Es sind auch wieder ansatzweise Gerüche in der Luft und überhaupt hat alles auf einmal eine seltsam andere Anmutung. Die Gärten auf der Insel sehen fast so aus, als könnte man schon wieder etwas tun, etwas arbeiten, etwas richten, als könnte man nach einem Spaten greifen und dann …. oder doch bald.
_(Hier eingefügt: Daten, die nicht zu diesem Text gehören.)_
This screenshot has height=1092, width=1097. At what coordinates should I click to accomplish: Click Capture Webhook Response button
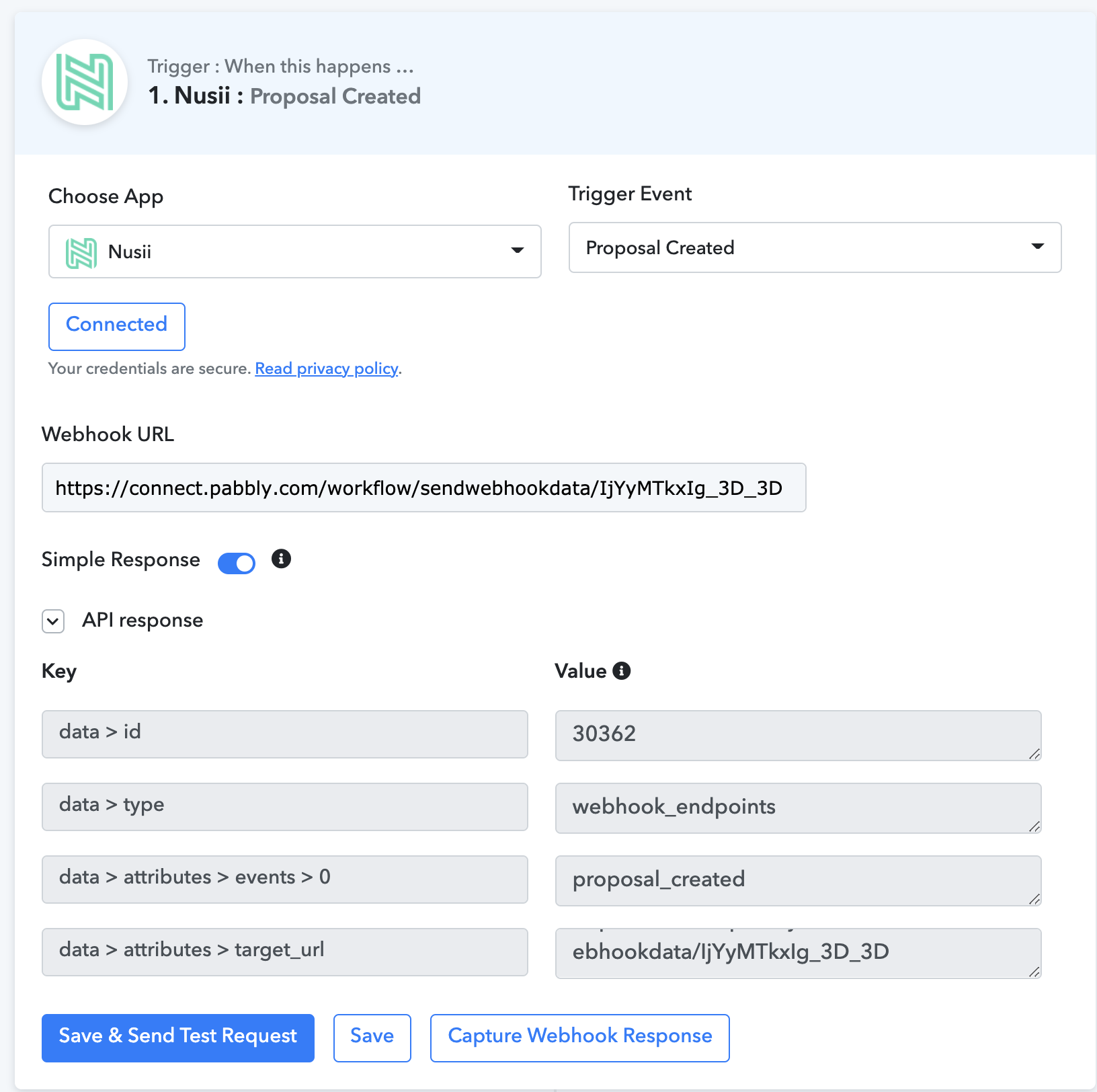pyautogui.click(x=580, y=1038)
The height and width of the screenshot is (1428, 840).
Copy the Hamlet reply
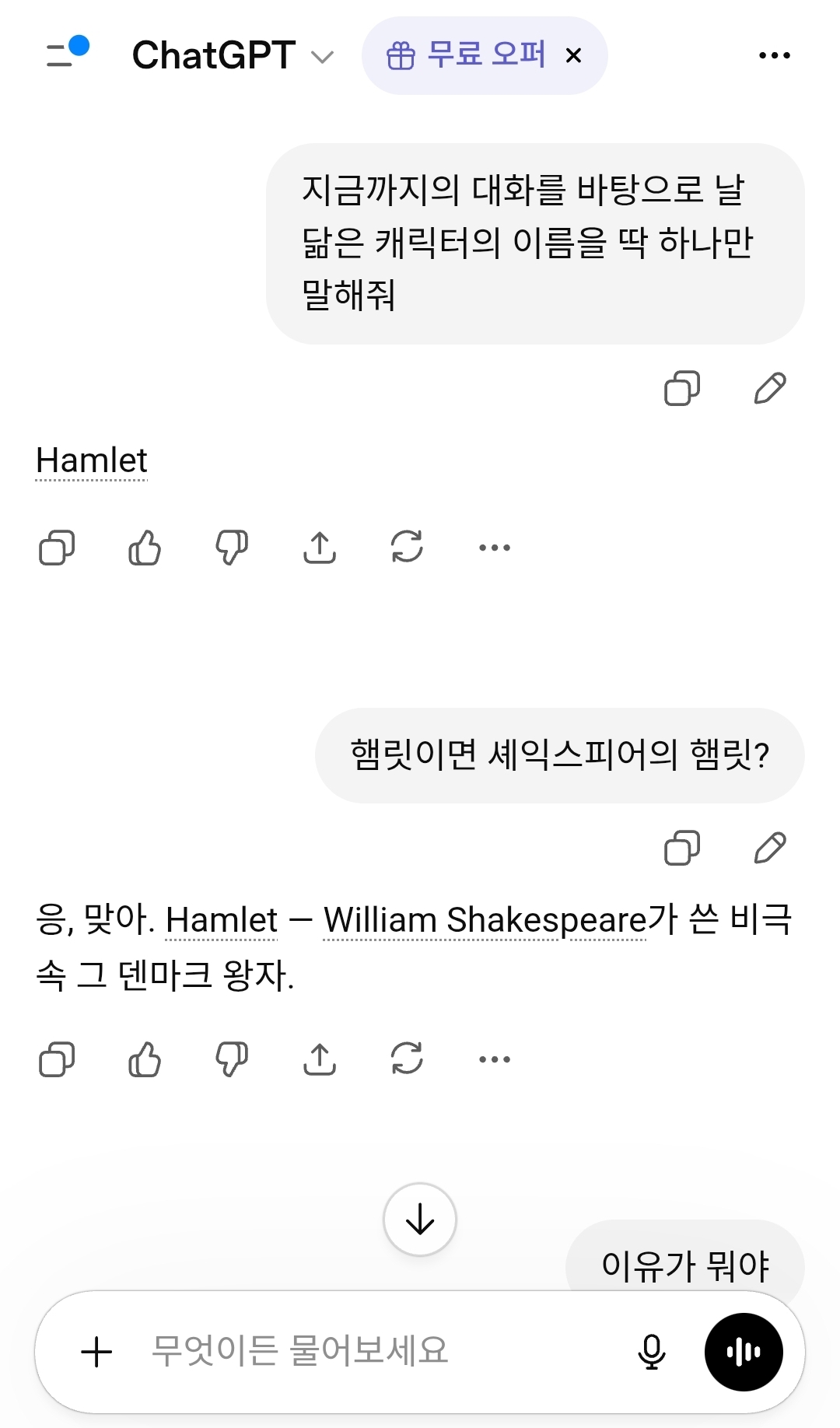coord(57,548)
Ich sammele Unmengen von Reisig vom Rasen, die dünnen und dürren Zweige der Birke, auch die verschnörkelten Zweige der korkenzieherartigen Weide, die der Wind in tagelanger Arbeit aussortiert und so überaus großzügig verteilt hat. Immer denke ich dabei an Märchen, wenn ich Reisig sammele, denn so etwas kommt da oft vor. Menschen geraten beim Reisigsammeln gerne immer tiefer in den Wald oder anderweitig fatal vom Weg ab, werden dann von zauberischen Wesen angesprochen und finden sich nur zwei Sätze später schon in die absonderlichsten Geschichten verstrickt. Auf unserer Parzelle allerdings kann ich kaum vom Weg abkommen und ob die mich beobachtende Kohlmeise in der Felsenbirne neben mir ein zauberisches Wesen ist, na, ich weiß nicht recht. Die Blaumeise sieht mich an, während ich das denke, lacht laut auf und fliegt weg.
Vorne im Gemüsebeet noch die beiden Kohlrabiknollen, die im Herbst stehengeblieben sind. Etwas unheimlich sehen sie nun aus, nachdem sie den Winter im Freien verbracht haben. Schrundige Schädelgeschwulste, bleich mit dunkelschorfigen Stellen. Wie etwas aus dem Anatomieatlas, das man sich nicht allzu gerne länger ansehen will. Diesen zwei Köpfen möchte man auch lieber nicht bei Vollmond begegnen, schon gar nicht beim Reisigsammeln, deswegen mache ich das tagsüber.
Vor der Laube aber sehe ich die ersten maigrünen Frühblüherspitzen, immerhin schon zwei, drei Zentimeter aus der Erde guckend. Aus dem Raum Köln werden währenddessen bereits blühende Krokusse gemeldet, sehe ich bei Wibke Ladwig. So weit sind wir hier noch lange nicht, unser Garten ist stets windkalt und etwas hinterher. Aber die Knospen der Kornelkirsche, sie sehen programmgemäß und wie immer im Januar schon nach viel weiter fortgeschrittenem Jahr aus, die Magnolie wird das sicher in Kürze nachmachen. Ich sehe eben nach: Check, alles in Vorbereitung, der Februar wird der März sein, alles ändert sich.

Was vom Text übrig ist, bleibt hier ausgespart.